[Pixel coordinate grounding data]
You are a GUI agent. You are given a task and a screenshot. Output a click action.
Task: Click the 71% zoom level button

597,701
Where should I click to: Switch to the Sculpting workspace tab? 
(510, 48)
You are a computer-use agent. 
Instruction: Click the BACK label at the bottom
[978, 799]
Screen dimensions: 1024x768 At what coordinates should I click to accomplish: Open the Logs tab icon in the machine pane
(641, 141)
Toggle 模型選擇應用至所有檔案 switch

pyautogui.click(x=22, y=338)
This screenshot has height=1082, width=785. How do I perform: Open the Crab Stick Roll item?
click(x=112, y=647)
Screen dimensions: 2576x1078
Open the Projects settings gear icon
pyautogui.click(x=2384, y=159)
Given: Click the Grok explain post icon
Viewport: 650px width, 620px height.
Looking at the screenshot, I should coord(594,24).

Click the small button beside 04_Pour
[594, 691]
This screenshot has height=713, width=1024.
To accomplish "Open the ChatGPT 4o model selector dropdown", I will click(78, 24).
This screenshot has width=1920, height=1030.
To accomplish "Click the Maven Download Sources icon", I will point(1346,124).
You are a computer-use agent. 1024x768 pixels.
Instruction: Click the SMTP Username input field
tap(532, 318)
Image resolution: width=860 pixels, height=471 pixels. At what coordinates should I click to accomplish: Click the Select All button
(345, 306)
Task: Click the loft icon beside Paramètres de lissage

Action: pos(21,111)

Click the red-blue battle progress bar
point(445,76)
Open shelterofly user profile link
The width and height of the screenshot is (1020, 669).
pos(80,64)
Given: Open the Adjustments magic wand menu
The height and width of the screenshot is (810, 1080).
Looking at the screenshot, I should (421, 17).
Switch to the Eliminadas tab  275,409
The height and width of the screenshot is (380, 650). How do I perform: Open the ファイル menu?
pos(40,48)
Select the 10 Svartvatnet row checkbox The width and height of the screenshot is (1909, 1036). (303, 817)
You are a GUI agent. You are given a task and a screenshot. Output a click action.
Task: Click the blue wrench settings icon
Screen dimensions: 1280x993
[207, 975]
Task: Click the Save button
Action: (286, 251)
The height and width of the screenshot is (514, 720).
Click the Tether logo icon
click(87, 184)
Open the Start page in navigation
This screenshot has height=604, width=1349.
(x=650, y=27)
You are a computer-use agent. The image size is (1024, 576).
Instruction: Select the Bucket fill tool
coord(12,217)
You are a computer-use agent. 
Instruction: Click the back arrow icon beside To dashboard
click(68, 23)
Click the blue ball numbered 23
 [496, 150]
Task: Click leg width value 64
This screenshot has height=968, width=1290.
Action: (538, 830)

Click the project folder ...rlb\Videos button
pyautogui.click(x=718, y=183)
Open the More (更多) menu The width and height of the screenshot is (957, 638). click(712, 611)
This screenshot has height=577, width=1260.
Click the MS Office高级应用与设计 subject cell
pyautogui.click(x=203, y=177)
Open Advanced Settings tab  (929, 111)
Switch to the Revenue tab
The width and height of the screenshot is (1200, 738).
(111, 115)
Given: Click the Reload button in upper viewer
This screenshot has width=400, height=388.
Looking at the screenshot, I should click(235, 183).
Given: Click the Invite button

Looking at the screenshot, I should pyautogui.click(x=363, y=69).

*Exercise*
All the data must be duplicated exactly, with nothing added or removed.

*Answer space*
You are a GUI agent. You are given a task and a screenshot. Output a click action.
Task: Click the 71% zoom level button

597,701
Where should I click to: Switch to the Sculpting workspace tab? 
(510, 48)
You are a computer-use agent. 
Instruction: Click the BACK label at the bottom
[978, 799]
Screen dimensions: 1024x768 At what coordinates should I click to accomplish: Open the Logs tab icon in the machine pane
(641, 141)
Toggle 模型選擇應用至所有檔案 switch

pyautogui.click(x=22, y=338)
This screenshot has height=1082, width=785. How do I perform: Open the Crab Stick Roll item?
click(x=112, y=647)
Screen dimensions: 2576x1078
Open the Projects settings gear icon
pyautogui.click(x=2384, y=159)
Given: Click the Grok explain post icon
Viewport: 650px width, 620px height.
Looking at the screenshot, I should coord(594,24).

Click the small button beside 04_Pour
[594, 691]
This screenshot has height=713, width=1024.
To accomplish "Open the ChatGPT 4o model selector dropdown", I will click(78, 24).
This screenshot has width=1920, height=1030.
To accomplish "Click the Maven Download Sources icon", I will point(1346,124).
You are a computer-use agent. 1024x768 pixels.
Instruction: Click the SMTP Username input field
tap(532, 318)
Image resolution: width=860 pixels, height=471 pixels. At what coordinates should I click to accomplish: Click the Select All button
(345, 306)
Task: Click the loft icon beside Paramètres de lissage

Action: pos(21,111)

Click the red-blue battle progress bar
point(445,76)
Open shelterofly user profile link
The width and height of the screenshot is (1020, 669).
pos(80,64)
Given: Open the Adjustments magic wand menu
The height and width of the screenshot is (810, 1080).
Looking at the screenshot, I should (421, 17).
Switch to the Eliminadas tab  275,409
The height and width of the screenshot is (380, 650). How do I perform: Open the ファイル menu?
pos(40,48)
Select the 10 Svartvatnet row checkbox The width and height of the screenshot is (1909, 1036). (303, 817)
You are a GUI agent. You are given a task and a screenshot. Output a click action.
Task: Click the blue wrench settings icon
Screen dimensions: 1280x993
[207, 975]
Task: Click the Save button
Action: (286, 251)
The height and width of the screenshot is (514, 720).
Click the Tether logo icon
click(87, 184)
Open the Start page in navigation
This screenshot has height=604, width=1349.
(x=650, y=27)
You are a computer-use agent. The image size is (1024, 576).
Instruction: Select the Bucket fill tool
coord(12,217)
You are a computer-use agent. 
Instruction: Click the back arrow icon beside To dashboard
click(68, 23)
Click the blue ball numbered 23
 [496, 150]
Task: Click leg width value 64
This screenshot has height=968, width=1290.
Action: (538, 830)

Click the project folder ...rlb\Videos button
pyautogui.click(x=718, y=183)
Open the More (更多) menu The width and height of the screenshot is (957, 638). click(712, 611)
This screenshot has height=577, width=1260.
Click the MS Office高级应用与设计 subject cell
pyautogui.click(x=203, y=177)
Open Advanced Settings tab  (929, 111)
Switch to the Revenue tab
The width and height of the screenshot is (1200, 738).
(111, 115)
Given: Click the Reload button in upper viewer
This screenshot has width=400, height=388.
Looking at the screenshot, I should click(235, 183).
Given: Click the Invite button

Looking at the screenshot, I should pyautogui.click(x=363, y=69).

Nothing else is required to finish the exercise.